* _Stored records_:

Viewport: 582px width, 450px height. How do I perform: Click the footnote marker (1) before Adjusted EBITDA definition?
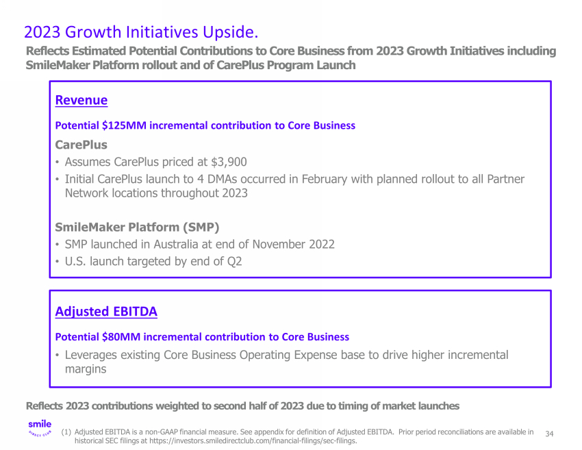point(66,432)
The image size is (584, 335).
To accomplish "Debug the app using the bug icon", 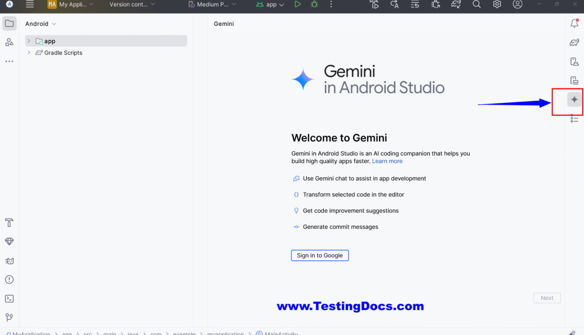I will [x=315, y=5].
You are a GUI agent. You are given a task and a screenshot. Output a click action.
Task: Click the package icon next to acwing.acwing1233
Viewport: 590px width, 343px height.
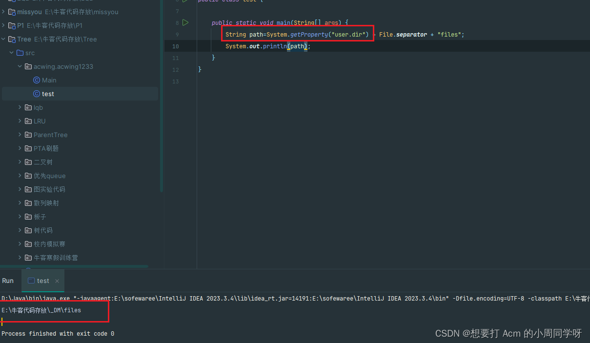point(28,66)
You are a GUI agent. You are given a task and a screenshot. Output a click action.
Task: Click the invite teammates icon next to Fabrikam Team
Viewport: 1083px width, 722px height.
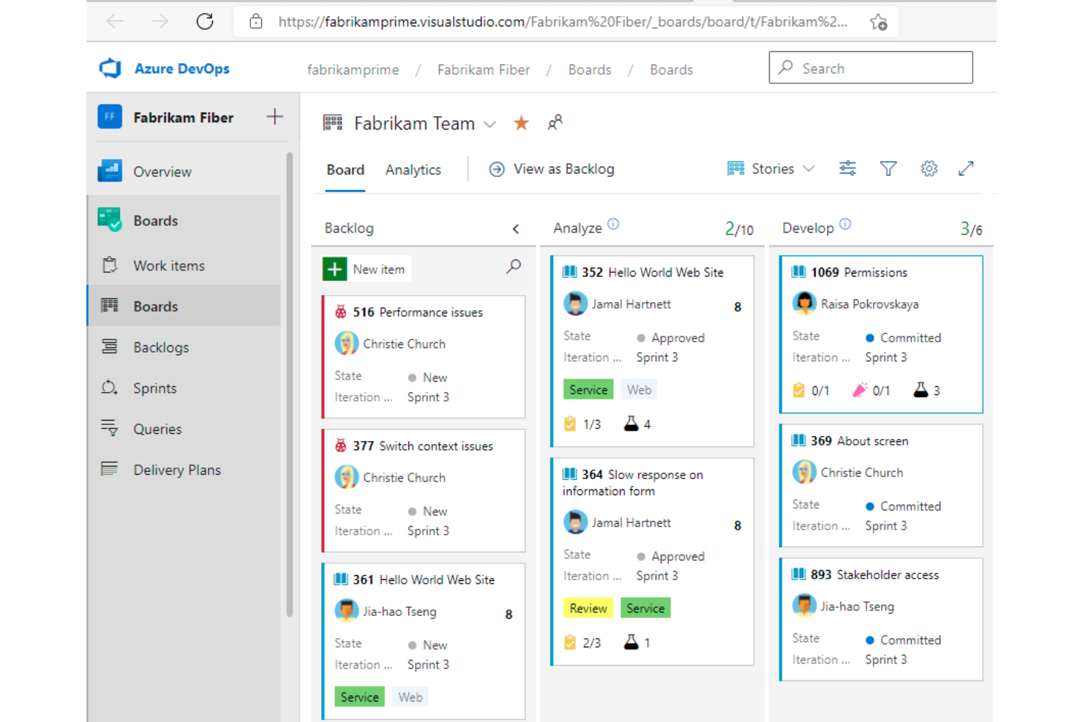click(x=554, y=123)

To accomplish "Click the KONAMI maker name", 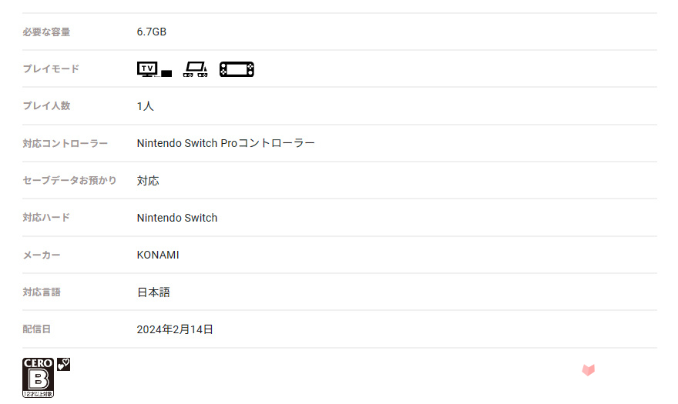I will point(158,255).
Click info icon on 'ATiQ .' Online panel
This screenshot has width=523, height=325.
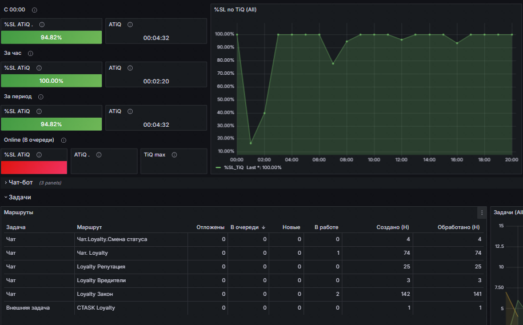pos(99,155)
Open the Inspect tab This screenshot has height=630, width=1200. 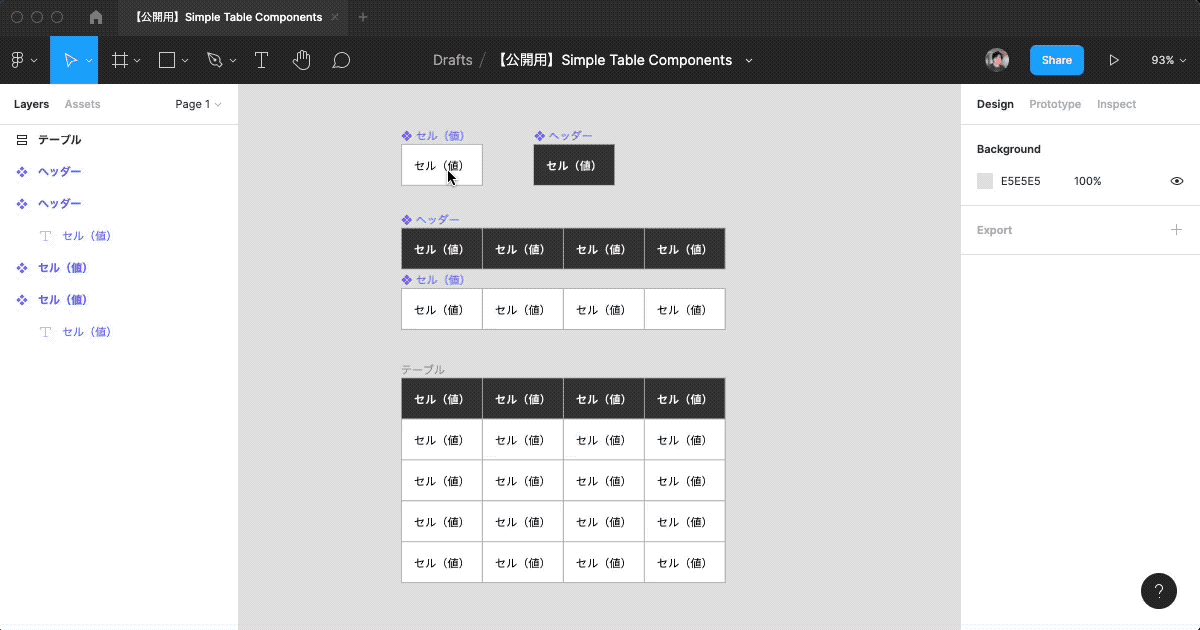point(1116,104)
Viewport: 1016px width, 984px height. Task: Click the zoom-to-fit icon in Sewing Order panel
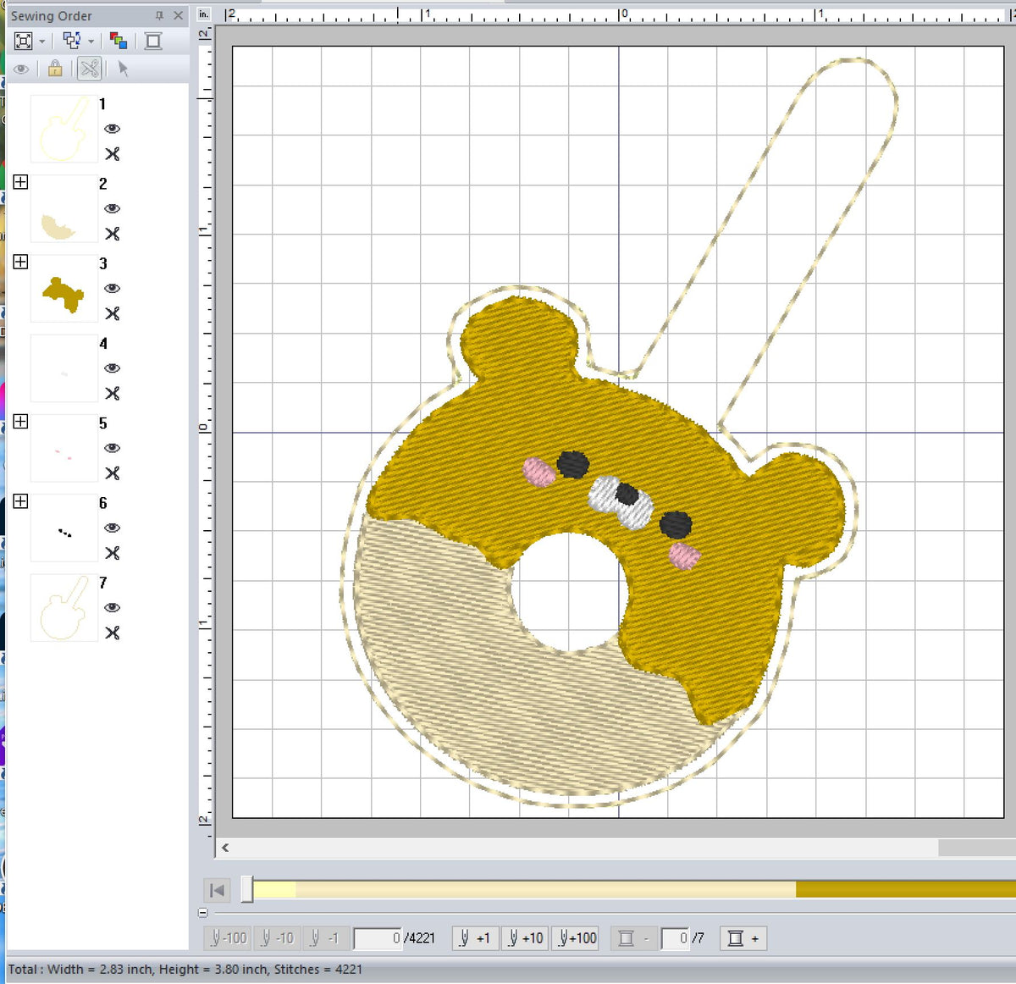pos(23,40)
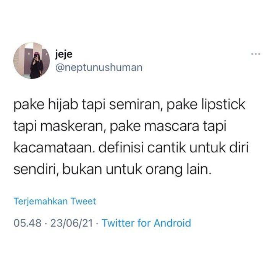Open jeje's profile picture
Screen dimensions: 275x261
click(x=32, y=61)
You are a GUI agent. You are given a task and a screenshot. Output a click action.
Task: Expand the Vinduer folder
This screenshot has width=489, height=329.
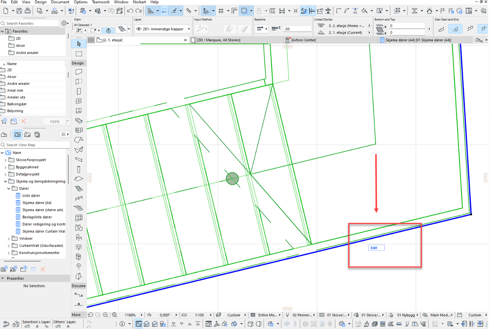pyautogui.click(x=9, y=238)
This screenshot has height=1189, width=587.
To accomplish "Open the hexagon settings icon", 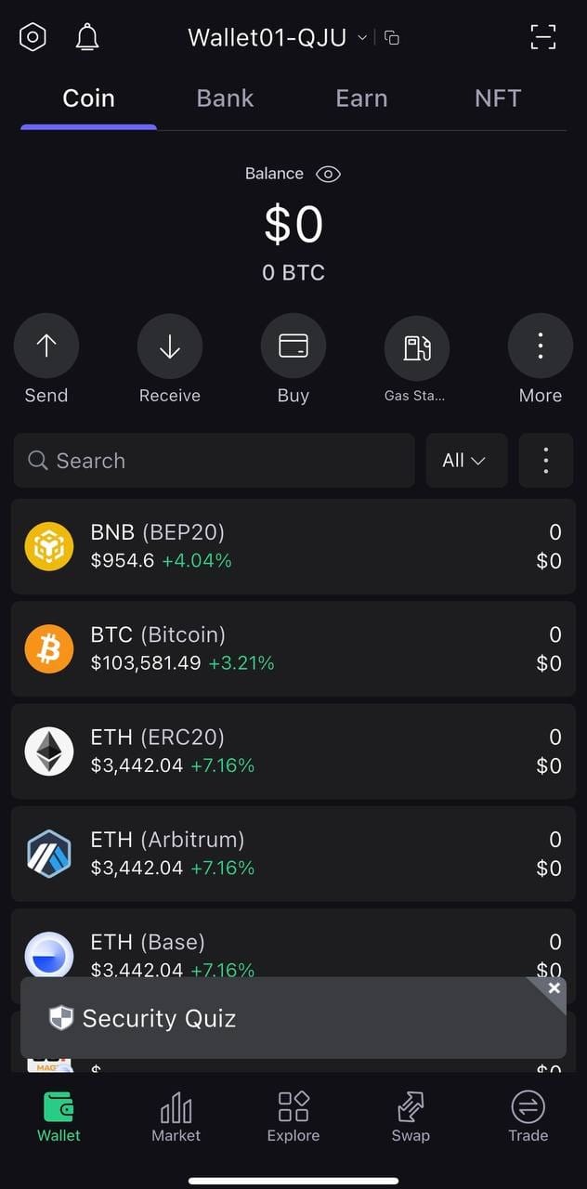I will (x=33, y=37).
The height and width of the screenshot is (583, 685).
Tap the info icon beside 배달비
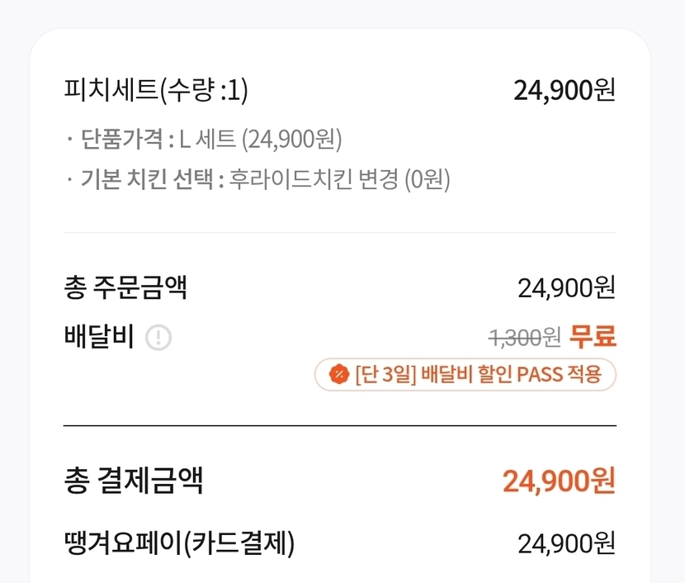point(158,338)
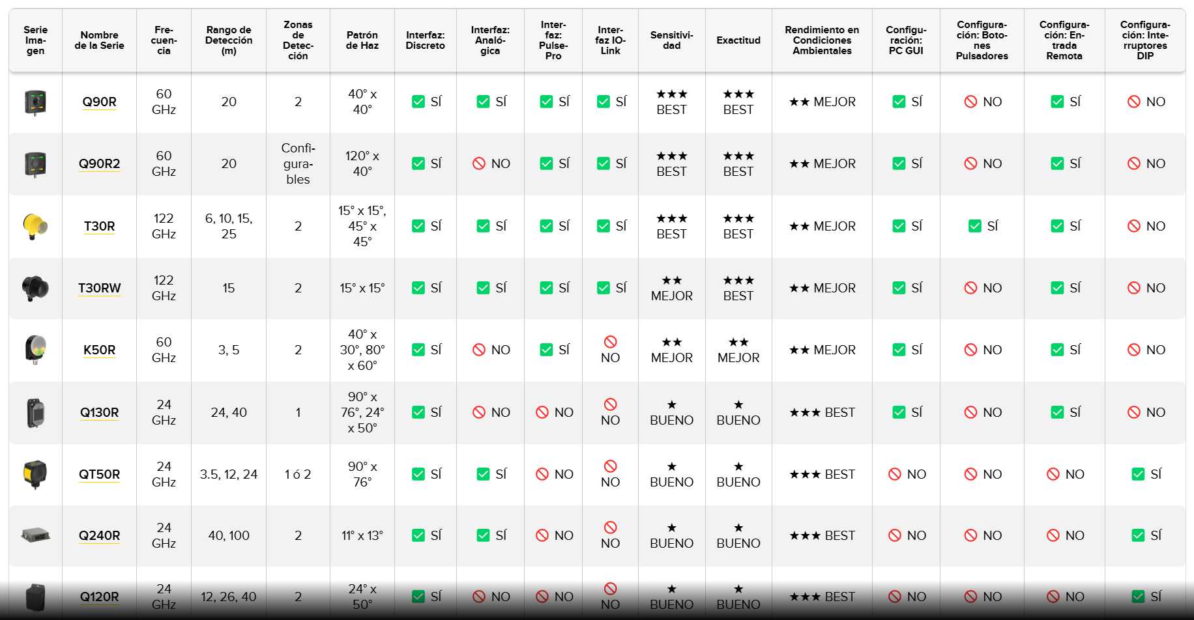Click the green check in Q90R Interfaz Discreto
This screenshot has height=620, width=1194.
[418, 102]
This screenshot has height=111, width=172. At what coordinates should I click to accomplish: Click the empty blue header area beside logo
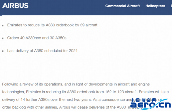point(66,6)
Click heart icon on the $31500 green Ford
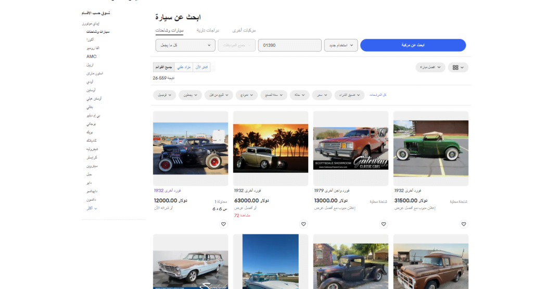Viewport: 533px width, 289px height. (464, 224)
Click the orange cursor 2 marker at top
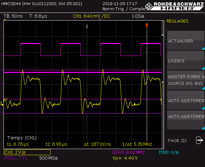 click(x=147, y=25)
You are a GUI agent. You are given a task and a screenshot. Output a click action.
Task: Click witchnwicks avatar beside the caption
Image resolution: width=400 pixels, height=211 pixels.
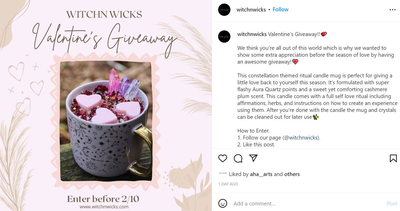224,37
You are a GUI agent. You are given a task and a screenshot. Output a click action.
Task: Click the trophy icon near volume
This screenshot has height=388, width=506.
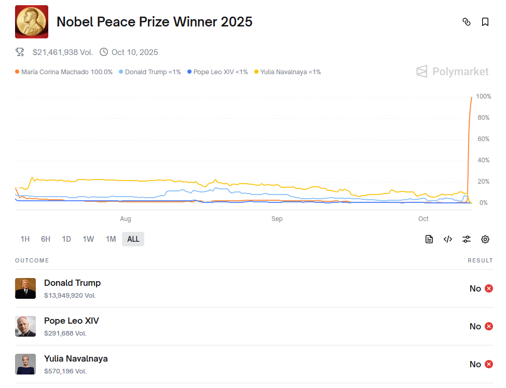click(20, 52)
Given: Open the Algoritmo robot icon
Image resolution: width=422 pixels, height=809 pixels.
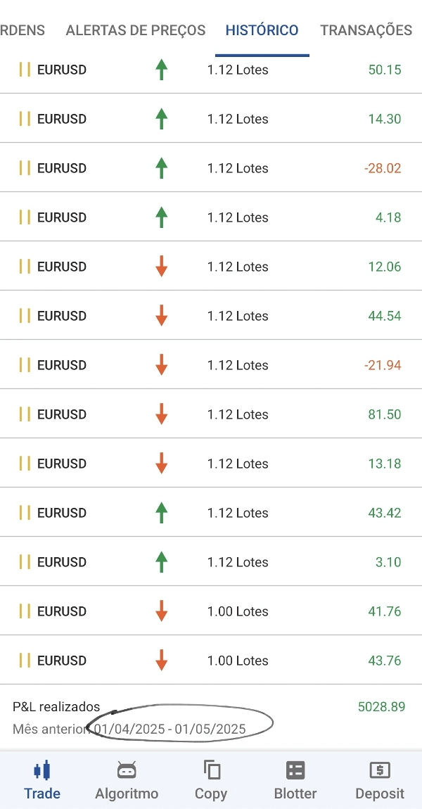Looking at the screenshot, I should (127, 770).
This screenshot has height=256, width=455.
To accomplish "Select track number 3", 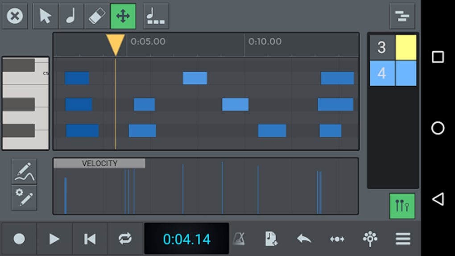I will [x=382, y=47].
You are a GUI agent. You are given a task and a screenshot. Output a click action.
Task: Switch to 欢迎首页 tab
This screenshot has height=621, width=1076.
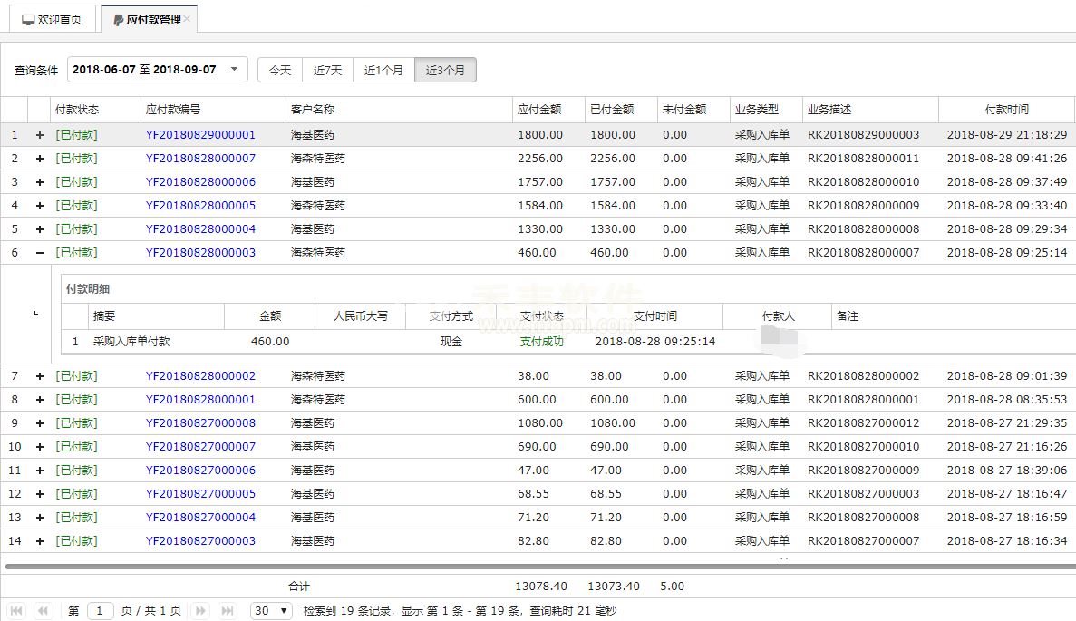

* _EXERCISE DETAILS_:
Whenever a line in the records contains the word "next", copy that line.

* _FINAL ANSWER_:
Task: Click the package icon next to acwing.acwing1233
Task: Click the invite teammates icon next to Fabrikam Team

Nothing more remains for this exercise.